PROBLEM DESCRIPTION:
Give back, unaltered, the lines from the one with "1024x768 pixels. At" to the end of the material, omitting pictures.

INPUT RECORDS:
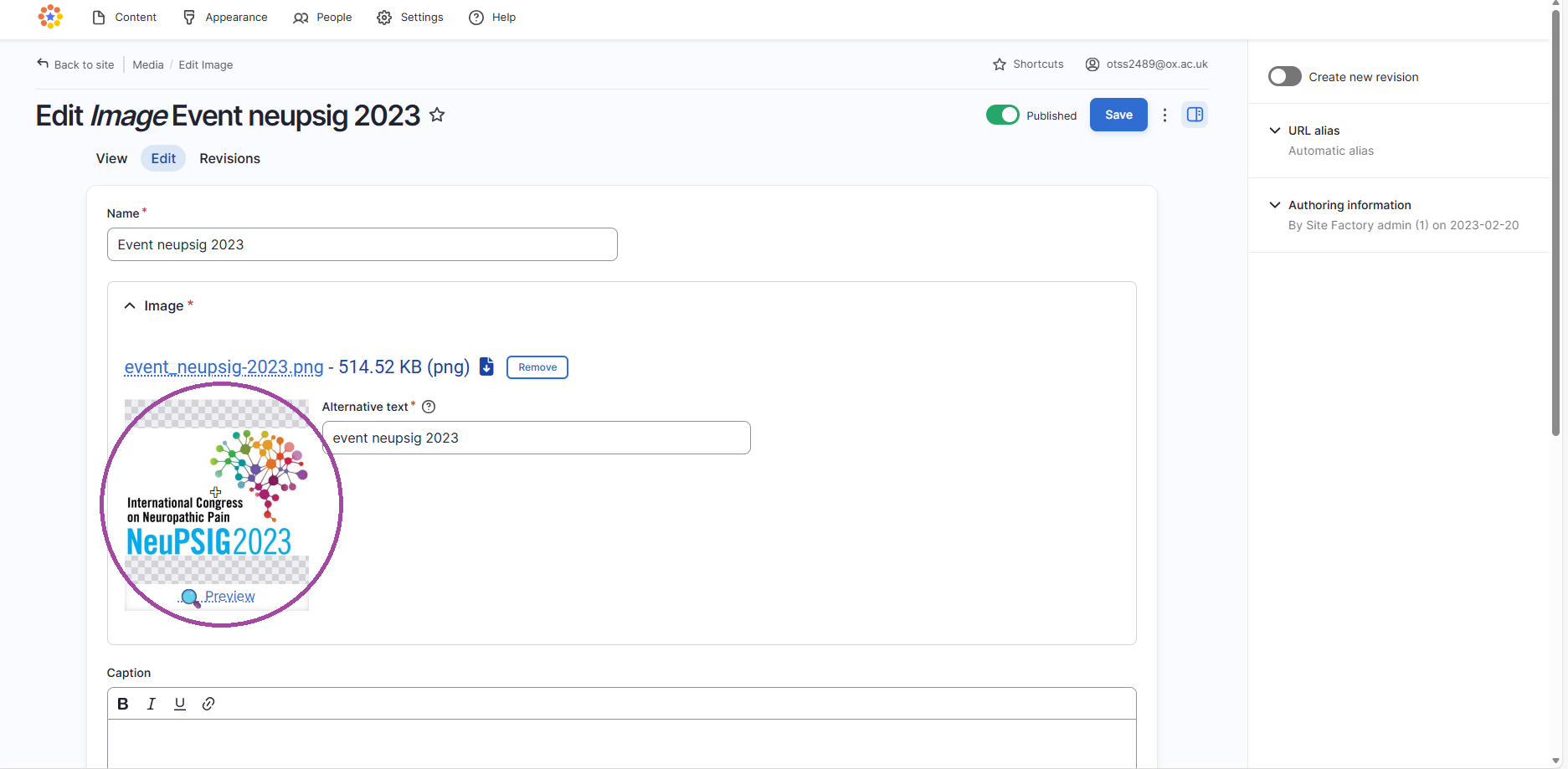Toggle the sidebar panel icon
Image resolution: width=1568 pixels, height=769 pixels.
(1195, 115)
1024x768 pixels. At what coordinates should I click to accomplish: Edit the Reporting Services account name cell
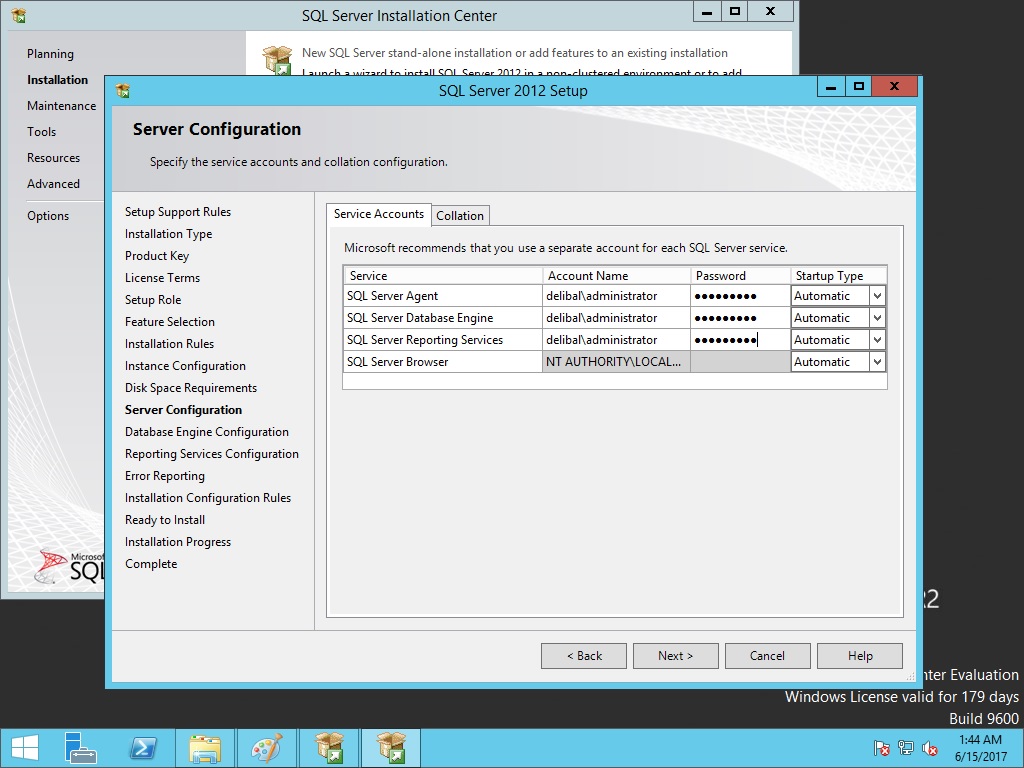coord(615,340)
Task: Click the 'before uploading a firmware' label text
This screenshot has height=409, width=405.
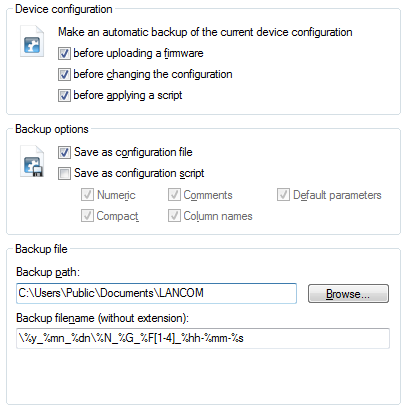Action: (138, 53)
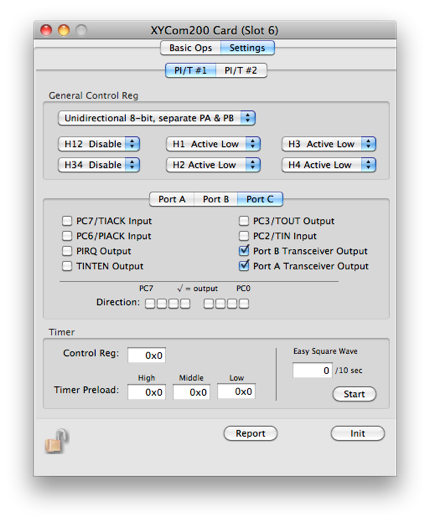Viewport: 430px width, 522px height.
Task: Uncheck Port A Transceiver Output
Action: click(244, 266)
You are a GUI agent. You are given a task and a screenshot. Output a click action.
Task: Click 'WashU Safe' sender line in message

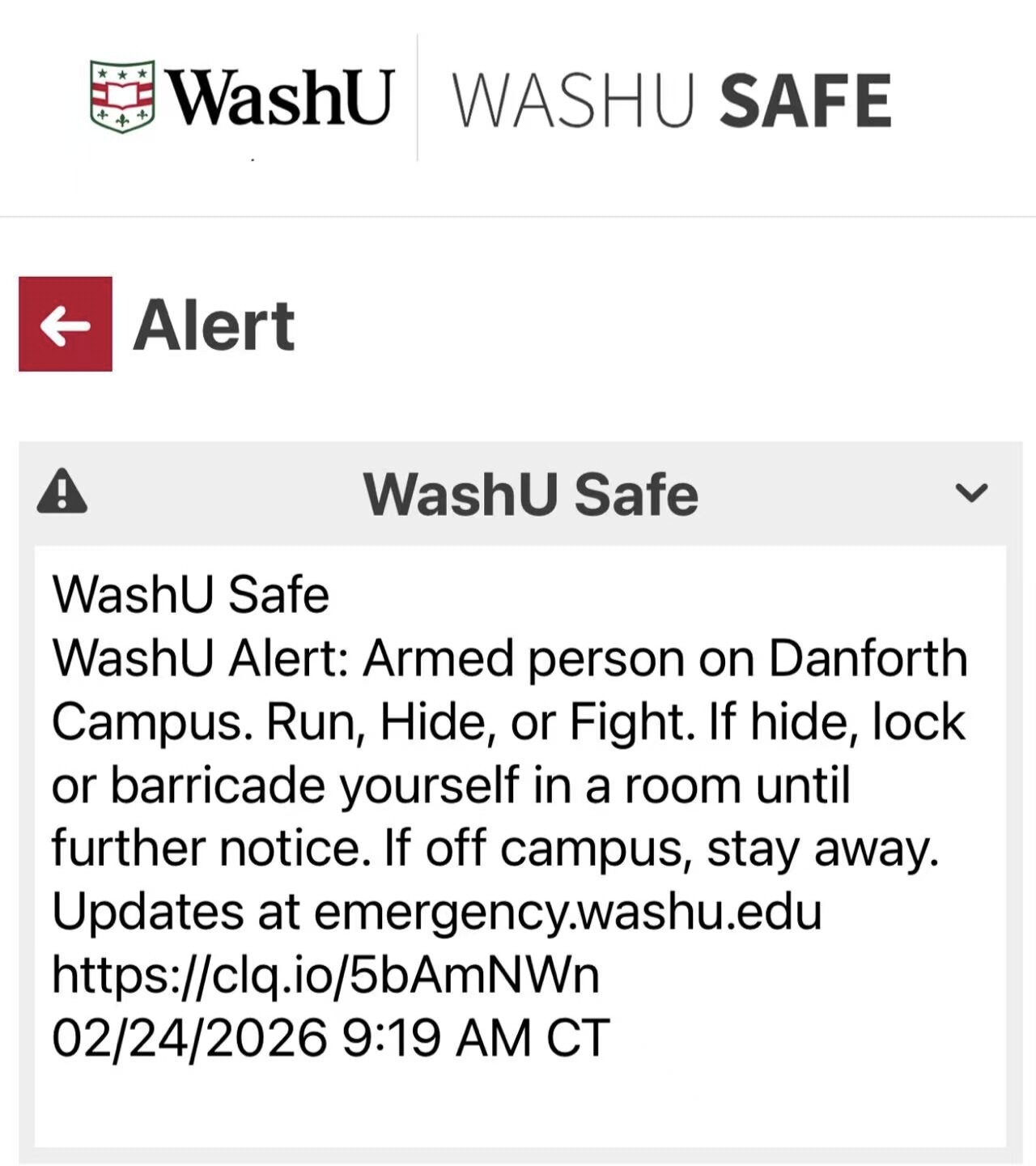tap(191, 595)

ANSWER TO THE PROBLEM:
1024x768 pixels. At what coordinates should I click to accomplish: Edit the Reporting Services account name cell
coord(615,340)
Task: Click the 'before uploading a firmware' label text
This screenshot has height=409, width=405.
Action: (138, 53)
Viewport: 430px width, 522px height.
Task: Uncheck Port A Transceiver Output
Action: click(244, 266)
You are a GUI agent. You are given a task and a screenshot. Output a click action.
Task: Click 'WashU Safe' sender line in message

tap(191, 595)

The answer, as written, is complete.